Kita sekarang sedang berada di dalam era kebebasan informasi. Di mana informasi dapat bebas atau diproduksi oleh siapapun sehingga terjadi juga arus informasi yang sangat deras.
Informasi yang datang sangat banyak ini setiap waktu membuat terjadinya kelebihan informasi ketika jumlah input ke dalam sistem melebihi kapasitas pemrosesannya. Pengambil keputusan memiliki kapasitas pemprosesan kognitif terbatas. Akibatnya ketika terjadi kelebihan reformasi kemungkinan penurunan kualitas keputusan akan terjadi.
Roby Aji seorang pemerhati budaya dan bahasa setuju dengan hal itu. Bagaimana jika kita dihadapkan oleh banyak pilihan kita justru akan cenderung lebih bingung untuk memilih sehingga keputusan yang akan kita pilih itu menjadi tidak sesuai dengan yang diinginkan semula.
Robby menyebut kekenyangan informasi bagaimana seseorang akan menjadi sulit membuat keputusan. “Banyaknya informasi ini membuat seseorang juga menjadi tidak fokus terhadap sesuatu, penurunan daya ingat terjadi bahkan kesehatan mental. Untuk kesehatan mental ini akibat dari banyaknya menerima informasi yang buruk sehingga dapat membuat dia menjadi ketakutan,” ungkapnya saat menjadi pembicara dalam webinar Gerakan Nasional Literasi Digital 2021 di wilayah Kota Bandung, Jawa Barat, Kamis (30/9/2021).
Misalnya saat pandemi seseorang sangat senang sekali membaca berita mengenai kasus yang terus melonjak sehingga membuatnya menjadi semakin takut akan adanya gelombang Covid-19 selanjutnya.
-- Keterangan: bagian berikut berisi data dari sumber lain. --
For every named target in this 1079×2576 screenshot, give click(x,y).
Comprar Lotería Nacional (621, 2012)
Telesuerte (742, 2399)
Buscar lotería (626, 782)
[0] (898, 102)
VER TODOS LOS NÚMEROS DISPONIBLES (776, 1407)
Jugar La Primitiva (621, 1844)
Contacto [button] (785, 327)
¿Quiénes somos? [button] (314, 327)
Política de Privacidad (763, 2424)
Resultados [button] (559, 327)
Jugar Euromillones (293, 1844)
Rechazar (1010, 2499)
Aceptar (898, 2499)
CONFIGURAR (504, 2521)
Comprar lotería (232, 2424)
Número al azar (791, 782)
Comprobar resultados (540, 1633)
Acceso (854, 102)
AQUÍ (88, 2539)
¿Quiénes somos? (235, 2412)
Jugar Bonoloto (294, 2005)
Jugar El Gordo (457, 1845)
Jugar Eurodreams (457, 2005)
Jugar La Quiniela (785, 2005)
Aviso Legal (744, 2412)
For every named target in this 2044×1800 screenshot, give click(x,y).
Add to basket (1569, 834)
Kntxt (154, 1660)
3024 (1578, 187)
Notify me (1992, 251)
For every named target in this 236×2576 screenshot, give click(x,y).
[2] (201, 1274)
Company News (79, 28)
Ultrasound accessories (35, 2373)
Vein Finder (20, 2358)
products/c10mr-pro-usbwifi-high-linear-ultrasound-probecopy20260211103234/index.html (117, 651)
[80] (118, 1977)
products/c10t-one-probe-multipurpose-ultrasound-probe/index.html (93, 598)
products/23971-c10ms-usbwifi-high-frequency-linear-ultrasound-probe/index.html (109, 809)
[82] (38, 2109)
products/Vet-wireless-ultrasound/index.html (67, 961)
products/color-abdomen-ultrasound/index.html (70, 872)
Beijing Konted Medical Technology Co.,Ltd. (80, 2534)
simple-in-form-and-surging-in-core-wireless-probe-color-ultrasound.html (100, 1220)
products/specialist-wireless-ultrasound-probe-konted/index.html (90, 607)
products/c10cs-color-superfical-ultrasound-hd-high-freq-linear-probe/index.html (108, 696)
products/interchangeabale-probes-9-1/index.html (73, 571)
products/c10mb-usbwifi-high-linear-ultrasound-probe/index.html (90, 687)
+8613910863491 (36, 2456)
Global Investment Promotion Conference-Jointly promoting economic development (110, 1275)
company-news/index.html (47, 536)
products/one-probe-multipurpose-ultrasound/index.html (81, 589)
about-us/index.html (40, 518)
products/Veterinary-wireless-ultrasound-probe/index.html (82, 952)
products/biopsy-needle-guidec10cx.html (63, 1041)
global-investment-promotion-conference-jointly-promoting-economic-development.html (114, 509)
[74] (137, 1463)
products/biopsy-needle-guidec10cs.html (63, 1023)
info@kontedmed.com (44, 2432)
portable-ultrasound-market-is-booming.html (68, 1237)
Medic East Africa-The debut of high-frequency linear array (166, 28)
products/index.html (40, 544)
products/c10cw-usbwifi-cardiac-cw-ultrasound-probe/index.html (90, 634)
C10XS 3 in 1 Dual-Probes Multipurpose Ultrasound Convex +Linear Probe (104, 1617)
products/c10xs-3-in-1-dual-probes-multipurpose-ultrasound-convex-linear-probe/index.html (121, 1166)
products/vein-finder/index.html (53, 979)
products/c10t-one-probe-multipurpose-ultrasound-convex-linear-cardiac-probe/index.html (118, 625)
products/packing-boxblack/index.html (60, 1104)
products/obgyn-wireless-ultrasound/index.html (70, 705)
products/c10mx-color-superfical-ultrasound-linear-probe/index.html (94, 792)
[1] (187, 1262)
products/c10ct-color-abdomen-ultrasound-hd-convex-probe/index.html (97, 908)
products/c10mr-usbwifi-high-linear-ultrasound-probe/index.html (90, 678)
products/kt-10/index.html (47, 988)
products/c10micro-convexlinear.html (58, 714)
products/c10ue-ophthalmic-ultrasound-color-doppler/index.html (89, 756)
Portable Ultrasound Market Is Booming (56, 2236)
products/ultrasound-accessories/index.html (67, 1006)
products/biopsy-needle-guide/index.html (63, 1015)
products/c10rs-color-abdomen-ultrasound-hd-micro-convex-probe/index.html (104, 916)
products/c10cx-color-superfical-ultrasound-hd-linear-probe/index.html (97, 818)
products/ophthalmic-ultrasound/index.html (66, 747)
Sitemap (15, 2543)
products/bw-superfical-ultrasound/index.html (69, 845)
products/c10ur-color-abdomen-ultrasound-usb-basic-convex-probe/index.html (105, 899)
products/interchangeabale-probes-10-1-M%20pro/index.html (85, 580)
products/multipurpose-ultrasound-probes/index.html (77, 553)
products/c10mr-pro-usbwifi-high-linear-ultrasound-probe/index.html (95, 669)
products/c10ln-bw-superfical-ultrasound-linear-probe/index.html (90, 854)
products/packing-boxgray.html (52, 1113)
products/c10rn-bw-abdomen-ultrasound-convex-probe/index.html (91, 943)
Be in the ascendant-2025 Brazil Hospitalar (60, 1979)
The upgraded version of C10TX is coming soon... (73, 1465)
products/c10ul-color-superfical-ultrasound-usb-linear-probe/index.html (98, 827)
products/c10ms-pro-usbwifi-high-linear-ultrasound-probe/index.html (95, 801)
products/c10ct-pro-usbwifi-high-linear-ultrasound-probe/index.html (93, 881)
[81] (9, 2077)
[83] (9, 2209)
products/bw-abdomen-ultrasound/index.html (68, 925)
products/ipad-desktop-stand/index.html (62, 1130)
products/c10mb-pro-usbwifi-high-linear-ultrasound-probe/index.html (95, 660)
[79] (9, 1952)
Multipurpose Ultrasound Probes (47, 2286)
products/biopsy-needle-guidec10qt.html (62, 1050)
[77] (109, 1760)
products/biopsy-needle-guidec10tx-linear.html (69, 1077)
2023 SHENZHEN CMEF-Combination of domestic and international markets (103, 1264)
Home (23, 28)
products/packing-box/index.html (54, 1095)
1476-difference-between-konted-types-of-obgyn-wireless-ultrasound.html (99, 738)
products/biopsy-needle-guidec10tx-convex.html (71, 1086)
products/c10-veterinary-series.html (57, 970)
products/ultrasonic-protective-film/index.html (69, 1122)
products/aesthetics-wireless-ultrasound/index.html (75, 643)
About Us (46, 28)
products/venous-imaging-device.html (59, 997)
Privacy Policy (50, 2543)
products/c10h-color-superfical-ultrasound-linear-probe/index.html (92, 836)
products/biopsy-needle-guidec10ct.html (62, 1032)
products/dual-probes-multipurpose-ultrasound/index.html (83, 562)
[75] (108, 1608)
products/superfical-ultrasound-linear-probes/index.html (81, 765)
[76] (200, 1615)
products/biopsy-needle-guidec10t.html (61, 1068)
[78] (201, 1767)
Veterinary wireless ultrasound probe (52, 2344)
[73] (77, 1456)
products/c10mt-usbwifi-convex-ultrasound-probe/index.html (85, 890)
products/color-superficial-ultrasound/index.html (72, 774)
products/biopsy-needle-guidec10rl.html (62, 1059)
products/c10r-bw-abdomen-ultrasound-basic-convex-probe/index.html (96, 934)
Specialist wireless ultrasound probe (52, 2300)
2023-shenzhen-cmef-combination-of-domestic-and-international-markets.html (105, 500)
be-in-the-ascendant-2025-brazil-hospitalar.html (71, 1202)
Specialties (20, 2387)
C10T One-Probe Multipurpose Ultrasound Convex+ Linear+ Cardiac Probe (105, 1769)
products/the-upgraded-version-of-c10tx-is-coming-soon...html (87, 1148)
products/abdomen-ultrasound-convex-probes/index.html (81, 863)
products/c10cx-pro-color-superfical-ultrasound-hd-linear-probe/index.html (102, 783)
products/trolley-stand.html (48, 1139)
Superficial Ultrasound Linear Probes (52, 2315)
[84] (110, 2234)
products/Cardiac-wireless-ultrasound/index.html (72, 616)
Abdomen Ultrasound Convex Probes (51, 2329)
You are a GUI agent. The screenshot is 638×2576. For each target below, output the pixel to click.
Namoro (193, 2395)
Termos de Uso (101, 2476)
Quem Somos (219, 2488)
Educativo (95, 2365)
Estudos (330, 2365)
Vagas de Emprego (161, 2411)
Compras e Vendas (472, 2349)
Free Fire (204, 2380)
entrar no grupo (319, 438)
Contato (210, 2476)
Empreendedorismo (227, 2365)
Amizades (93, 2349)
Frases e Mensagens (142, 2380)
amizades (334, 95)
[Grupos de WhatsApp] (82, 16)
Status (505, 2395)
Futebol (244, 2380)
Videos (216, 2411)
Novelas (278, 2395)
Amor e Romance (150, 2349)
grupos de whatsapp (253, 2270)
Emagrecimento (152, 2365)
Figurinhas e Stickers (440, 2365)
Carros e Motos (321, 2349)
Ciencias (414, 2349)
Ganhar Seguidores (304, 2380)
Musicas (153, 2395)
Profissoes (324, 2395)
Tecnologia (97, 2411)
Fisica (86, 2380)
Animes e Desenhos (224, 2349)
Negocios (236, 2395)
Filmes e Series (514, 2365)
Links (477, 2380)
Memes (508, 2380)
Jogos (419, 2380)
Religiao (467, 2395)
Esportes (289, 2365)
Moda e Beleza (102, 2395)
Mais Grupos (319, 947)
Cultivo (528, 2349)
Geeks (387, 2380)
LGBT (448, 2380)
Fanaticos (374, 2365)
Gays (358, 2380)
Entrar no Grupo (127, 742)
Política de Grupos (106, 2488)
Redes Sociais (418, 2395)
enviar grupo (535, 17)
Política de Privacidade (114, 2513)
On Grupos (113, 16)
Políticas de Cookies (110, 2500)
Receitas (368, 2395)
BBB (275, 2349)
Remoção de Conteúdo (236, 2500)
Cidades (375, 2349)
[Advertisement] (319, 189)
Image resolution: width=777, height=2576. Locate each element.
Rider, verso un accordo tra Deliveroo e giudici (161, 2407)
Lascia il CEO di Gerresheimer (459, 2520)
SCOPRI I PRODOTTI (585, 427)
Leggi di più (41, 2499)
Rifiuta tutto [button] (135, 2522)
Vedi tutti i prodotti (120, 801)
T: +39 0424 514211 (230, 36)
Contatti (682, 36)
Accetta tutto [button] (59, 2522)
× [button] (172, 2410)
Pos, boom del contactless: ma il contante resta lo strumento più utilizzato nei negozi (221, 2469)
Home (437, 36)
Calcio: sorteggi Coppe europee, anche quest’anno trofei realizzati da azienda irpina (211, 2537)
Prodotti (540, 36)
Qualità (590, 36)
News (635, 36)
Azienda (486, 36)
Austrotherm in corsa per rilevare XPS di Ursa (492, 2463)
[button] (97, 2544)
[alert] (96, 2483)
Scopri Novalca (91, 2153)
Banyaknya menerima informasi membuat kelelahan pada daya fokus dan menyimak sebuah sesuatu sehingga produktivitas menjadi menurun. Memiliki informasi atau mencari informasi juga yang hanya dapat membuat kecanduan sehingga terasa kurang akan sebuah informasi.
“Untuk mengurangi Informasi yang tidak kita butuhkan banyak sekali gaya hidup digital yang dapat menjadi alternatif beberapa kebiasaan yang bisa kita pilih di antaranya adalah membuat to do list. Hal apa yang harus kita lakukan hari ini jangan sampai aktivitas di media digital mengganggu kegiatan kita sehari-hari,” sambungnya.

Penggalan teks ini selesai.